>>>

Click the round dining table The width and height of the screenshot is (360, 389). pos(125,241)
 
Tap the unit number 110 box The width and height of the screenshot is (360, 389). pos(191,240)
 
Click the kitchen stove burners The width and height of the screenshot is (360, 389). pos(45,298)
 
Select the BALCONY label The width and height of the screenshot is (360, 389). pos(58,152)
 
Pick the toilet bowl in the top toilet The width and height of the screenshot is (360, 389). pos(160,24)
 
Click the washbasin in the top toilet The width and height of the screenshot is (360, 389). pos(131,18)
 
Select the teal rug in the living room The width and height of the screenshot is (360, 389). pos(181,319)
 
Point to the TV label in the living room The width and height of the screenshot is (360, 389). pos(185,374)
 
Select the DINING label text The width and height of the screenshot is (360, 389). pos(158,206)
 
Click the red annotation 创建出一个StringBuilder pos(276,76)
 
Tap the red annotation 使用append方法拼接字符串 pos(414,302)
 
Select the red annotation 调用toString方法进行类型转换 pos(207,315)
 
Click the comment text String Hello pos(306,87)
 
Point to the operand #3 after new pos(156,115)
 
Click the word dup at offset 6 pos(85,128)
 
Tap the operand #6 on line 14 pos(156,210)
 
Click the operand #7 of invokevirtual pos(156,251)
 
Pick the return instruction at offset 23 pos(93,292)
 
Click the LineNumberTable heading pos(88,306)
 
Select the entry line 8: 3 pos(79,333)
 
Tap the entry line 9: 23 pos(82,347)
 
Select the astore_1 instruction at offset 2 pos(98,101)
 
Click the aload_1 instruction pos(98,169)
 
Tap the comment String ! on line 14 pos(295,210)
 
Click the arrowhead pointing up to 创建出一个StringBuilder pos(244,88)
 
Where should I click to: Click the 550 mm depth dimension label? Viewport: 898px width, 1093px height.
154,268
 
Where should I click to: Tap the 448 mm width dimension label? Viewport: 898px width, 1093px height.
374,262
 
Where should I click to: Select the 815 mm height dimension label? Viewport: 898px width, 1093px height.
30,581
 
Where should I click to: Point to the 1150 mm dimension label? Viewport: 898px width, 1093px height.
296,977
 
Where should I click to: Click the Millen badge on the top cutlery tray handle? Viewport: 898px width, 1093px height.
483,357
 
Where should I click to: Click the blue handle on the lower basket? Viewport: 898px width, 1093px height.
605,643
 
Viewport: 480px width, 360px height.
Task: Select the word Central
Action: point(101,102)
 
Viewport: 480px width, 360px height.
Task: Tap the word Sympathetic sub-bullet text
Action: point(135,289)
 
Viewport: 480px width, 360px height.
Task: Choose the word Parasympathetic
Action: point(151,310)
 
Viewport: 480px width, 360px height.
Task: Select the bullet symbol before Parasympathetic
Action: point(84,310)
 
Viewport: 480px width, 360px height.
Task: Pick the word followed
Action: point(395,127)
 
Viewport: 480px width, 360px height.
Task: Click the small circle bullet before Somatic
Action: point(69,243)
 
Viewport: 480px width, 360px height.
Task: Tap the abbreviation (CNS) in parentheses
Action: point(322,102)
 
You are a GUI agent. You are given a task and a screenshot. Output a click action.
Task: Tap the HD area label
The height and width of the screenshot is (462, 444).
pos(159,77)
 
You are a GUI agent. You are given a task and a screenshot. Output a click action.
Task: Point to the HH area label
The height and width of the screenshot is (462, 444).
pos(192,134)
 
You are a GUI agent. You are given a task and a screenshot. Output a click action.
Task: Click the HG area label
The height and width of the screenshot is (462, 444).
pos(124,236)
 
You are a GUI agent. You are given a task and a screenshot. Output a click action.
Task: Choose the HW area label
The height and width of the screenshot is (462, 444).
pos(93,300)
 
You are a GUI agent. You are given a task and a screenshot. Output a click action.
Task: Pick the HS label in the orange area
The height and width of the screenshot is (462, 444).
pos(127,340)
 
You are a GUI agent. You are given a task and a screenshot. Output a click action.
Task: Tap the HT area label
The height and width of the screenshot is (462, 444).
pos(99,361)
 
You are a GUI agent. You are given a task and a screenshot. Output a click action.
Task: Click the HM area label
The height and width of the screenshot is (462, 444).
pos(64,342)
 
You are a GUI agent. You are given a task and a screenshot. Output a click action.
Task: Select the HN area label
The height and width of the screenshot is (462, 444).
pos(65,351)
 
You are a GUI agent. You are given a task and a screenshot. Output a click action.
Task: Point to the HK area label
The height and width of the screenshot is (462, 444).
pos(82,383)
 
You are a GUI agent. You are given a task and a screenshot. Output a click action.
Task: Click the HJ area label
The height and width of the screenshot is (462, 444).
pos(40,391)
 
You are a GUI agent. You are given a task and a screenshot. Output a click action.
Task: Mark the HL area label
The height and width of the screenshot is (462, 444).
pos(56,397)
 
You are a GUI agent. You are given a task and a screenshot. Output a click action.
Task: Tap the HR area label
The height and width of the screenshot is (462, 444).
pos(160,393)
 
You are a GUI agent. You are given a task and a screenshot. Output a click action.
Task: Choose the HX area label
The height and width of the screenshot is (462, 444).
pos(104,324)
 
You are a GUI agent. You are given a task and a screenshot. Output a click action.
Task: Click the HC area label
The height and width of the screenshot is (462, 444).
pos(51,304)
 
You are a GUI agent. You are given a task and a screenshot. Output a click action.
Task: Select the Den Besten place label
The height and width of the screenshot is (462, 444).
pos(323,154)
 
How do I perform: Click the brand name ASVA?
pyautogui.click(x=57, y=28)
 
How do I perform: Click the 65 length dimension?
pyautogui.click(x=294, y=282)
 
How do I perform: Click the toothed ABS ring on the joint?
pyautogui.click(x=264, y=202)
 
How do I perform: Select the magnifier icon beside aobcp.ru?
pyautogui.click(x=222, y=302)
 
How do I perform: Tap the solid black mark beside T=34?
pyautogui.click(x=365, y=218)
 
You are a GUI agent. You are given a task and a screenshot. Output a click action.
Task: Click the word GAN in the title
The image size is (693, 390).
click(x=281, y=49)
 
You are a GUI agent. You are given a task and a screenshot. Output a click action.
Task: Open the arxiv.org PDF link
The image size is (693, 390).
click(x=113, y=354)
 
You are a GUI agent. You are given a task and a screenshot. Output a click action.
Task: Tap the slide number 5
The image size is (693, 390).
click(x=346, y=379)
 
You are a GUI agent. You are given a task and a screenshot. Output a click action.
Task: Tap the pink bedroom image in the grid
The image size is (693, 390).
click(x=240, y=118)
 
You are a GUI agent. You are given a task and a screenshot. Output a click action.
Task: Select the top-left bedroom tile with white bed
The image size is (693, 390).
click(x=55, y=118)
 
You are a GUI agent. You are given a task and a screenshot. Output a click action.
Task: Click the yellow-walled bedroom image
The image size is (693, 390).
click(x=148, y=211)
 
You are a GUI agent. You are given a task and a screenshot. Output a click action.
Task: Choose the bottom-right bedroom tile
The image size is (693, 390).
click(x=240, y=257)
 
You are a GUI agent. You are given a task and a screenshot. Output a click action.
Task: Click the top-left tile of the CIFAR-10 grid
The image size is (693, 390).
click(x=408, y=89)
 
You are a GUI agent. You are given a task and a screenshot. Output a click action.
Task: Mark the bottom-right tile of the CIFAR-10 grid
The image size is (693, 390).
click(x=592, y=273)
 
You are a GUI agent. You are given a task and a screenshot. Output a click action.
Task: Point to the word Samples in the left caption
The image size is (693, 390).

<<<

Do this :: Print the records above again, line for line, with nothing changed.

Worked solution ::
Click the round dining table The width and height of the screenshot is (360, 389). pos(125,241)
 
Tap the unit number 110 box The width and height of the screenshot is (360, 389). pos(191,240)
 
Click the kitchen stove burners The width and height of the screenshot is (360, 389). pos(45,298)
 
Select the BALCONY label The width and height of the screenshot is (360, 389). pos(58,152)
 
Pick the toilet bowl in the top toilet The width and height of the screenshot is (360, 389). pos(160,24)
 
Click the washbasin in the top toilet The width and height of the screenshot is (360, 389). pos(131,18)
 
Select the teal rug in the living room The width and height of the screenshot is (360, 389). pos(181,319)
 
Point to the TV label in the living room The width and height of the screenshot is (360, 389). pos(185,374)
 
Select the DINING label text The width and height of the screenshot is (360, 389). pos(158,206)
 
Click the red annotation 创建出一个StringBuilder pos(276,76)
 
Tap the red annotation 使用append方法拼接字符串 pos(414,302)
 
Select the red annotation 调用toString方法进行类型转换 pos(207,315)
 
Click the comment text String Hello pos(306,87)
 
Point to the operand #3 after new pos(156,115)
 
Click the word dup at offset 6 pos(85,128)
 
Tap the operand #6 on line 14 pos(156,210)
 
Click the operand #7 of invokevirtual pos(156,251)
 
Pick the return instruction at offset 23 pos(93,292)
 
Click the LineNumberTable heading pos(88,306)
 
Select the entry line 8: 3 pos(79,333)
 
Tap the entry line 9: 23 pos(82,347)
 
Select the astore_1 instruction at offset 2 pos(98,101)
 
Click the aload_1 instruction pos(98,169)
 
Tap the comment String ! on line 14 pos(295,210)
 
Click the arrowhead pointing up to 创建出一个StringBuilder pos(244,88)
 
Where should I click to: Click the 550 mm depth dimension label? Viewport: 898px width, 1093px height.
154,268
 
Where should I click to: Tap the 448 mm width dimension label? Viewport: 898px width, 1093px height.
374,262
 
Where should I click to: Select the 815 mm height dimension label? Viewport: 898px width, 1093px height.
30,581
 
Where should I click to: Point to the 1150 mm dimension label? Viewport: 898px width, 1093px height.
296,977
 
Where should I click to: Click the Millen badge on the top cutlery tray handle? Viewport: 898px width, 1093px height.
483,357
 
Where should I click to: Click the blue handle on the lower basket? Viewport: 898px width, 1093px height.
605,643
 
Viewport: 480px width, 360px height.
Task: Select the word Central
Action: point(101,102)
 
Viewport: 480px width, 360px height.
Task: Tap the word Sympathetic sub-bullet text
Action: point(135,289)
 
Viewport: 480px width, 360px height.
Task: Choose the word Parasympathetic
Action: point(151,310)
 
Viewport: 480px width, 360px height.
Task: Select the bullet symbol before Parasympathetic
Action: point(84,310)
 
Viewport: 480px width, 360px height.
Task: Pick the word followed
Action: point(395,127)
 
Viewport: 480px width, 360px height.
Task: Click the small circle bullet before Somatic
Action: point(69,243)
 
Viewport: 480px width, 360px height.
Task: Tap the abbreviation (CNS) in parentheses
Action: point(322,102)
 
You are a GUI agent. You are given a task and a screenshot. Output a click action.
Task: Tap the HD area label
The height and width of the screenshot is (462, 444).
pos(159,77)
 
You are a GUI agent. You are given a task and a screenshot. Output a click action.
Task: Point to the HH area label
The height and width of the screenshot is (462, 444).
pos(192,134)
 
You are a GUI agent. You are given a task and a screenshot. Output a click action.
Task: Click the HG area label
The height and width of the screenshot is (462, 444).
pos(124,236)
 
You are a GUI agent. You are given a task and a screenshot. Output a click action.
Task: Choose the HW area label
The height and width of the screenshot is (462, 444).
pos(93,300)
 
You are a GUI agent. You are given a task and a screenshot. Output a click action.
Task: Pick the HS label in the orange area
The height and width of the screenshot is (462, 444).
pos(127,340)
 
You are a GUI agent. You are given a task and a screenshot. Output a click action.
Task: Tap the HT area label
The height and width of the screenshot is (462, 444).
pos(99,361)
 
You are a GUI agent. You are given a task and a screenshot. Output a click action.
Task: Click the HM area label
The height and width of the screenshot is (462, 444).
pos(64,342)
 
You are a GUI agent. You are given a task and a screenshot. Output a click action.
Task: Select the HN area label
The height and width of the screenshot is (462, 444).
pos(65,351)
 
You are a GUI agent. You are given a task and a screenshot. Output a click action.
Task: Point to the HK area label
The height and width of the screenshot is (462, 444).
pos(82,383)
 
You are a GUI agent. You are given a task and a screenshot. Output a click action.
Task: Click the HJ area label
The height and width of the screenshot is (462, 444).
pos(40,391)
 
You are a GUI agent. You are given a task and a screenshot. Output a click action.
Task: Mark the HL area label
The height and width of the screenshot is (462, 444).
pos(56,397)
 
You are a GUI agent. You are given a task and a screenshot. Output a click action.
Task: Tap the HR area label
The height and width of the screenshot is (462, 444).
pos(160,393)
 
You are a GUI agent. You are given a task and a screenshot. Output a click action.
Task: Choose the HX area label
The height and width of the screenshot is (462, 444).
pos(104,324)
 
You are a GUI agent. You are given a task and a screenshot. Output a click action.
Task: Click the HC area label
The height and width of the screenshot is (462, 444).
pos(51,304)
 
You are a GUI agent. You are given a task and a screenshot. Output a click action.
Task: Select the Den Besten place label
The height and width of the screenshot is (462, 444).
pos(323,154)
 
How do I perform: Click the brand name ASVA?
pyautogui.click(x=57, y=28)
 
How do I perform: Click the 65 length dimension?
pyautogui.click(x=294, y=282)
 
How do I perform: Click the toothed ABS ring on the joint?
pyautogui.click(x=264, y=202)
 
How do I perform: Select the magnifier icon beside aobcp.ru?
pyautogui.click(x=222, y=302)
 
How do I perform: Tap the solid black mark beside T=34?
pyautogui.click(x=365, y=218)
 
You are a GUI agent. You are given a task and a screenshot. Output a click action.
Task: Click the word GAN in the title
The image size is (693, 390).
click(x=281, y=49)
 
You are a GUI agent. You are given a task and a screenshot. Output a click action.
Task: Open the arxiv.org PDF link
The image size is (693, 390).
click(x=113, y=354)
 
You are a GUI agent. You are given a task and a screenshot. Output a click action.
Task: Tap the slide number 5
The image size is (693, 390).
click(x=346, y=379)
 
You are a GUI agent. You are given a task and a screenshot. Output a click action.
Task: Tap the pink bedroom image in the grid
The image size is (693, 390).
click(x=240, y=118)
 
You are a GUI agent. You are given a task and a screenshot. Output a click action.
Task: Select the top-left bedroom tile with white bed
The image size is (693, 390).
click(x=55, y=118)
 
You are a GUI agent. You are given a task and a screenshot. Output a click action.
Task: Click the yellow-walled bedroom image
The image size is (693, 390).
click(x=148, y=211)
 
You are a GUI agent. You are given a task and a screenshot. Output a click action.
Task: Choose the bottom-right bedroom tile
The image size is (693, 390).
click(x=240, y=257)
 
You are a GUI agent. You are given a task and a screenshot. Output a click action.
Task: Click the top-left tile of the CIFAR-10 grid
The image size is (693, 390).
click(x=408, y=89)
 
You are a GUI agent. You are given a task and a screenshot. Output a click action.
Task: Mark the bottom-right tile of the CIFAR-10 grid
The image size is (693, 390).
click(x=592, y=273)
 
You are a GUI agent. You are given a task and a screenshot. Output a click action.
Task: Point to the word Samples in the left caption
The image size is (693, 390).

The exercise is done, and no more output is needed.